Imagine the convenience of a slate smartphone, either Android or an iPhone: you can toggle its suspension state instantly; it's only a few millimeters thick; it's passively cooled; it has extraordinary battery life; it has a user interface with the world's best designers behind it; it has a large, beautiful AMOLED screen. You can use it without thinking about technological idiosyncrasies.
Then take an IBM PC clone from the 90s on the other extreme, right when they introduced advanced power management for the first time: remember "plug 'n pray" and such? I remember putting a 486 "to sleep" involved taking life into your own hands. Today's x86 devices are a little better in that regard, but even then compare putting a PlayStation 5 into "rest mode" versus pressing the power button on your smartphone: the PS5 beeps, it wheezes, fans whirl up then down, and the whole process takes several seconds. Same for starting it back up again.
But you deal with the trade-offs because you need the power that a "real" computer brings to the table. Well, what if I told you that it was possible to have the full power of a "real" computer, but with all of the advantages of a smartphone or tablet? Enter: modern-day Macintoshes.
The M2 processor in this laptop is quite literally faster than the Ryzen 3600x in my current PC, and it's passively cooled. By contrast, my PC weighs probably forty pounds, and the CPU has a massive tower-style heat sink with two fans hooked to it. It sucks hundreds of watts of power under load. It doesn't have a battery, but if it did the charge wouldn't last very long. In terms of usability, this laptop is just like a smartphone: you hit a key, it comes to life instantaneously, you can sit anywhere and casually use it, the battery lasts what feels like forever, and it generates basically no heat whatsoever.

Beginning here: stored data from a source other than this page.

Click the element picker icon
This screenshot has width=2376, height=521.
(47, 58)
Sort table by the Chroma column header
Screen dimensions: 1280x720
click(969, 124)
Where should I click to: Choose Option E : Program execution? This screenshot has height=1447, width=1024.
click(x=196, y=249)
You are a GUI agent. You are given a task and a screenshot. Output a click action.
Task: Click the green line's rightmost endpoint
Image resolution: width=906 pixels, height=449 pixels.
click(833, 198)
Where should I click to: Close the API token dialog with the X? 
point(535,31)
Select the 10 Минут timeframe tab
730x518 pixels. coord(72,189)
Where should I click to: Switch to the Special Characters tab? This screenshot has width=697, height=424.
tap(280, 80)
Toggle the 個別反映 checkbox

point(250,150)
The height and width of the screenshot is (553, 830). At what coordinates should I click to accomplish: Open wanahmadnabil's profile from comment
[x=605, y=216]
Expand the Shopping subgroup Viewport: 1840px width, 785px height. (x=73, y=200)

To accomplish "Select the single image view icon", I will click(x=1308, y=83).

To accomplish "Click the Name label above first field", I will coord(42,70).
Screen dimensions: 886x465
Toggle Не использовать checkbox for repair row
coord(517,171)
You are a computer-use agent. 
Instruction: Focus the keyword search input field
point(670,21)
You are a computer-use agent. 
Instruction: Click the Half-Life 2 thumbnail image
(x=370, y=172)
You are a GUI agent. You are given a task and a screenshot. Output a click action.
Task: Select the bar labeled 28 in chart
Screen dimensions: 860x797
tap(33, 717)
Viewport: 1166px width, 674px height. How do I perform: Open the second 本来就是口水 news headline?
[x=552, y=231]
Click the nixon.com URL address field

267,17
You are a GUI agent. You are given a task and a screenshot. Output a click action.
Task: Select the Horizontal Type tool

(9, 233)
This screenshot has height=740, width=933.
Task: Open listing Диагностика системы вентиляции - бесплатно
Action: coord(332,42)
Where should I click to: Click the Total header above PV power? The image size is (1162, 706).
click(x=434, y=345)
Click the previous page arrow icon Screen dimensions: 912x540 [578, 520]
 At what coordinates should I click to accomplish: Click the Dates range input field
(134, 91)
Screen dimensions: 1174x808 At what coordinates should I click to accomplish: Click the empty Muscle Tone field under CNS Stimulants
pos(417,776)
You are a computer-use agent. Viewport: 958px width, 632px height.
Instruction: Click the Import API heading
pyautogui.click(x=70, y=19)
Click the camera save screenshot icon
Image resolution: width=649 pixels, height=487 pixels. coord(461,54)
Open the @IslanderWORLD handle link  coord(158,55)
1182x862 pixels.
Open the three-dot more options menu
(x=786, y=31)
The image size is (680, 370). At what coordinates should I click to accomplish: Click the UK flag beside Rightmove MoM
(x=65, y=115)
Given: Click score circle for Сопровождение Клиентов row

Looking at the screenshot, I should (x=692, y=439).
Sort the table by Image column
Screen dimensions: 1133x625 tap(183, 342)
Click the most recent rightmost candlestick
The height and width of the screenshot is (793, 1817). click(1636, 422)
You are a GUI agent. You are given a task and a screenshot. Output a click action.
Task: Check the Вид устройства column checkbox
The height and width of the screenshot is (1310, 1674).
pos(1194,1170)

But it also has a full keyboard. Plug a mouse into it and sit at a desk: it's simultaneously a full-on desktop system, with a complete desktop operating system. It's the best of both worlds, in one device. I even got 3DO emulation set up in RetroArch, and the screen is so beautiful that it has the same "sprites look almost 3D" optical illusion that the Switch OLED's display has.
And here is the real embarrassment: I was skimming over some benchmarks and impressions, and realized that Boot Camp runs old x86 software faster and more reliably most of the time than actual modern PCs. Meanwhile, I've tried Rosetta on a couple of Intel-oriented Mac applications such as The Gimp: they run so seamlessly you don't even realize any translation layer is operating. So here the PC is dragging forty years' worth of instruction set baggage… for what exactly? Contemporary Macs are better PCs than PCs are!
I've basically lost all interest in building a new gaming PC. ARM is the future. What I'd like to see one, two, or three years down the road is for Apple to catch up to Nvidia and AMD in terms of GPU gaming performance, then release some kind of desktop— or laptop, heck— that can play triple-A games via some kind of compatibility layer. Or maybe even via a Boot Camp Windows installation. I think it will happen: Apple Silicon is only a few years old, and this M2 GPU is already capable of 3.6 teraflops— almost as fast as a PlayStation 4 Pro, in a device which weighs two pounds. Give them another couple of years, and I could see them hitting the thirty and forty teraflop level in a top-end product.
I should also compliment the security mechanisms in modern-day MacOS. Holy buckets does this thing err on the side of warning me about stuff: I'll open a file in the browser, and "hey, the browser wants access to your Documents folder, is this ok?" I'm continuously getting prompted for passwords. It's great. Social engineering aside, I bet this operating system is virtually impervious to malware. Of course, that doesn't protect you from Apple themselves: this is a proprietary operating system after all. But I find it unlikely that a company whose mantra is "privacy is a human right" is simultaneously asking its engineers to build in back doors. Anything is possible, but I doubt it.
Do I have any nitpicks with the laptop so far? Sure. I'm finding the window management paradigm in MacOS to be a little fussy early on. I discovered "Mission Control" yesterday, and it seems like that will be indispensable. I'll get used to things I'm sure. I also think they could have doubled down on the "character" aspect of things: this computer already has a lot more personality than an IBM PC, feeling like a spiritual successor to the 1980's Macs, with its Finder and Apple icons, and desktop sound effects. But they could have really doubled down on that aspect, without being tacky or annoying. But on the balance, this is the best computer I've ever used, by some margin.